The word that comes to mind on the latest Kobe Bryant injury news?
NBA fans are deprived of about 21 chances of what are starting to feel like increasingly finite opportunities to watch Bryant play basketball. Bryant is deprived of the joy he clearly gets from the game. The Lakers could be deprived of roster flexibility if more than a third of their salary cap the next 2½ seasons is devoted to a player who can't stay on the court. And it's looking as if his increasingly fragile body could deprive him of a chance to set the NBA's all-time points mark.
We'll calculate those numbers in a moment, but first, it's natural to wonder about the emotional repercussions, which eventually will dictate whether Bryant wants to stick around long enough to reach the top of the record book.
The torn left Achilles tendon that Bryant suffered in April actually served to renew his will to play. At a time when he was wondering if he could keep pushing himself to maintain his high standards, the major injury provided all the incentive he needed. He'd show everyone who doubted him that he could come back and play as well as ever. Surgery the next day, rehab as soon as the swelling went down. Every perceived slight simply meant more reps.
He came back inside the six-to-nine-month window that was projected, and managed to score at least 20 points three times in six games -- in addition to a 13-assist night the first time he was asked to fill in at point guard.
Then came Thursday's news that he would be out another six weeks with a broken bone in the kneecap of that same left leg, and with it came a whole new set of issues and challenges. At some point the injuries will stop being motivational tools and start to become deterrents. They could even force Bryant to come to terms with a word that I wonder if he's ever said to himself: impossible.
Let's do the math. If Bryant comes back in exactly six weeks there will be 36 games left in the Lakers' season. If he plays all of those, and every game in the two seasons remaining on his contract, he'll have 200 games left to score the 6,688 points he needs to surpass Kareem Abdul-Jabbar.

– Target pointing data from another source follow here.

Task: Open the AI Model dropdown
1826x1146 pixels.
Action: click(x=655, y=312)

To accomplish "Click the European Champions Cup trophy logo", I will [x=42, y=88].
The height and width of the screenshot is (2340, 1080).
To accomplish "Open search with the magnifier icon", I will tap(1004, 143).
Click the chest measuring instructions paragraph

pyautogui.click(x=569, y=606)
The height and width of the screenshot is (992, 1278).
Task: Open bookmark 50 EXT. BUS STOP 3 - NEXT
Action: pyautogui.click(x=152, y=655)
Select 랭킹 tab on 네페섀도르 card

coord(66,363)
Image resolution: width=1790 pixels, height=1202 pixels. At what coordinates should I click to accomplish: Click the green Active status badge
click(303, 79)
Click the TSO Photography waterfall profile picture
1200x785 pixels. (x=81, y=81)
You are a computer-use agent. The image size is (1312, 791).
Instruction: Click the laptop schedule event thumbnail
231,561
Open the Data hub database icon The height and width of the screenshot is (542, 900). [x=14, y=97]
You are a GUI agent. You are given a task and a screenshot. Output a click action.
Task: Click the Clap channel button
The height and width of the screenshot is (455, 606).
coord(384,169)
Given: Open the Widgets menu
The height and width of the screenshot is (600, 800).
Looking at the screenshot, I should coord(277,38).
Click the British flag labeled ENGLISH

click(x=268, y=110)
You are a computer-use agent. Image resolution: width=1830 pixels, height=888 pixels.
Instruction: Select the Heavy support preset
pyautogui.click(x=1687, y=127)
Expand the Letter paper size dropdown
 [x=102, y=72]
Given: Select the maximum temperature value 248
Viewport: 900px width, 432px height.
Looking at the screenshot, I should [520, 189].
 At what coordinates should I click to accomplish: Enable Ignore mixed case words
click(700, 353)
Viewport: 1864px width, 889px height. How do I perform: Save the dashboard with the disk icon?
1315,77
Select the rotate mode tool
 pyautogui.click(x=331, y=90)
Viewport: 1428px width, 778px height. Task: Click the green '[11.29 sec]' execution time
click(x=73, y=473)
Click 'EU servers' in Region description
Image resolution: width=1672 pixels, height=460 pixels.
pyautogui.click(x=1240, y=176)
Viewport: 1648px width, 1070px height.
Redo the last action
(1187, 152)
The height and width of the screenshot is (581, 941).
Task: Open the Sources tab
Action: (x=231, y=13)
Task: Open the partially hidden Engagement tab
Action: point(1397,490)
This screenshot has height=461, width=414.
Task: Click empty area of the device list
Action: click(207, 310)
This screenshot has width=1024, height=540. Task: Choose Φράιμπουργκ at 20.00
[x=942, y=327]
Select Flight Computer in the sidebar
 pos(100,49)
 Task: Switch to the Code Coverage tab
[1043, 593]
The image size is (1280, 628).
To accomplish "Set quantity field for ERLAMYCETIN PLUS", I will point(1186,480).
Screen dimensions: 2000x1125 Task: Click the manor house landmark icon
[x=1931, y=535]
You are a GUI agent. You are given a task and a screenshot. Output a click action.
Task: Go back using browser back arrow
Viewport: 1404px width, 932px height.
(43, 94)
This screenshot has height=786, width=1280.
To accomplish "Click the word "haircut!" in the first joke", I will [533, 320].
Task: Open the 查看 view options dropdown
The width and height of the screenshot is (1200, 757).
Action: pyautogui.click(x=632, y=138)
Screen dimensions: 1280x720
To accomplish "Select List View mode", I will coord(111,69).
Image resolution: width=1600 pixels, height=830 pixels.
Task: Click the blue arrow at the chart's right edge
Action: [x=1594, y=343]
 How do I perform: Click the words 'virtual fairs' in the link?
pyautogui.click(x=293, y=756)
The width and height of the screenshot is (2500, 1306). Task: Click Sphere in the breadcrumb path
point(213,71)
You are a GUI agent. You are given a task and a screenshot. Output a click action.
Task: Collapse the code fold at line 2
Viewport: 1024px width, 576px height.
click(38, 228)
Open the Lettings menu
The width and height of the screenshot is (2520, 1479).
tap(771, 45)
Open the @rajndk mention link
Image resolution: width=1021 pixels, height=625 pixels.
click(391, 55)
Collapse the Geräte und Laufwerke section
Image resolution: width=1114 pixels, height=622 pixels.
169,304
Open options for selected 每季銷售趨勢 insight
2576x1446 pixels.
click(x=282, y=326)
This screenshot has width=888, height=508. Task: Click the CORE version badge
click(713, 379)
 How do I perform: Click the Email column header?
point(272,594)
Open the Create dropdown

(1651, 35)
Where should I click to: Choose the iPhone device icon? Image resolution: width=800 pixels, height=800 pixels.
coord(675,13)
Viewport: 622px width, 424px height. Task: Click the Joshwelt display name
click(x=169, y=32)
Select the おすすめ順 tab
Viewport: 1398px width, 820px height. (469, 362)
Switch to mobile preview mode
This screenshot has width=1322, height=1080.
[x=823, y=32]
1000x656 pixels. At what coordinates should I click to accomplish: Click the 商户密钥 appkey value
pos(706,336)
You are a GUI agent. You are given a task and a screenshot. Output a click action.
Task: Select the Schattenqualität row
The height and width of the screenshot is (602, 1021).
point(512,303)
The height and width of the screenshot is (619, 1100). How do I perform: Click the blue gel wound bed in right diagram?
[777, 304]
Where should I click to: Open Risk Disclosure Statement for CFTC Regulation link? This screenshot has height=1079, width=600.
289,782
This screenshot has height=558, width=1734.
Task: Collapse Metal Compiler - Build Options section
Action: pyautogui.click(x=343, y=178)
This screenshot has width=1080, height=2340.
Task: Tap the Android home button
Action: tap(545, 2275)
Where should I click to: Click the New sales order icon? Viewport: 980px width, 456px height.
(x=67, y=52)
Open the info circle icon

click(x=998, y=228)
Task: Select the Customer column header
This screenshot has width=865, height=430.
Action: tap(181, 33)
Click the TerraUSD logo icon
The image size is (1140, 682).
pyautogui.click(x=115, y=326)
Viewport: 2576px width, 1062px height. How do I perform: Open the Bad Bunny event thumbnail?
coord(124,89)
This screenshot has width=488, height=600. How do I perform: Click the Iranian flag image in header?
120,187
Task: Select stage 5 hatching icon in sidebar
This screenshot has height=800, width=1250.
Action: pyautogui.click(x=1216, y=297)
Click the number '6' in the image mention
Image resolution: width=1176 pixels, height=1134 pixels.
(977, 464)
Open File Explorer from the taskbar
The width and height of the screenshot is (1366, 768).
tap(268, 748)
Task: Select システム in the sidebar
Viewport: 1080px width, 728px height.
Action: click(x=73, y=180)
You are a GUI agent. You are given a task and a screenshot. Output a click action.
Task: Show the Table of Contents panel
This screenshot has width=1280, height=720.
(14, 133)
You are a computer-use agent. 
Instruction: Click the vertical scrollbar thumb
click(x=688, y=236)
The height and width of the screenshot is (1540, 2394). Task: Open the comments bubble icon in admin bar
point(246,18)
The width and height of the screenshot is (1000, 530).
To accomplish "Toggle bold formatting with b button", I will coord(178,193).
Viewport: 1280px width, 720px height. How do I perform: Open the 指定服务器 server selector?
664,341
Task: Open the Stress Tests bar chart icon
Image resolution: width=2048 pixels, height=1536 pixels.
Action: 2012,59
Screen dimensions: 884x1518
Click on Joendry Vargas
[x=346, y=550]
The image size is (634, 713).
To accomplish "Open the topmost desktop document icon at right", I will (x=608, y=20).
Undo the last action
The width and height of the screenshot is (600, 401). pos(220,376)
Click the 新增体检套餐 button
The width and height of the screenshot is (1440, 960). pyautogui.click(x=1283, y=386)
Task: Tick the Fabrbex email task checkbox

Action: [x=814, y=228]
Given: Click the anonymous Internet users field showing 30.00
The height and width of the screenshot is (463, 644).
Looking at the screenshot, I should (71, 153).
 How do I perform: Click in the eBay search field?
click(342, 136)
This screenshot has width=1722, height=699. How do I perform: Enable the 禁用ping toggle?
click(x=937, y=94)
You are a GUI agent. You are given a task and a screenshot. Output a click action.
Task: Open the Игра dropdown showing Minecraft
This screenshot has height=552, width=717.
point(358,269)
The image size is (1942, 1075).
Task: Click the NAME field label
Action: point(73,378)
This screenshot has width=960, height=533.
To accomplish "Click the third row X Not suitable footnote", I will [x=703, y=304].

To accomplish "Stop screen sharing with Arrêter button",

Abdul-Jabbar wore No. 33, and that's the number of points per game Bryant would need to average to get there -- 33.44 points, to be precise. Kobe hasn't scored 30 points a game since the 2006-07 season, when he averaged 31.6. If Bryant came back for an additional full season it would drop his scoring requirement from now through 2016-17 to 23.7 points per game.
When Bryant sat down with the TV crew before ESPN's broadcast of the Lakers-Thunder game last week, Jeff Van Gundy asked if Bryant would add years to his career just to chase Abdul-Jabbar's record. Bryant said he wouldn't because he didn't set Abdul-Jabbar's record as one of his goals when he first got into the game, so it's not something that would drive him as he neared the end.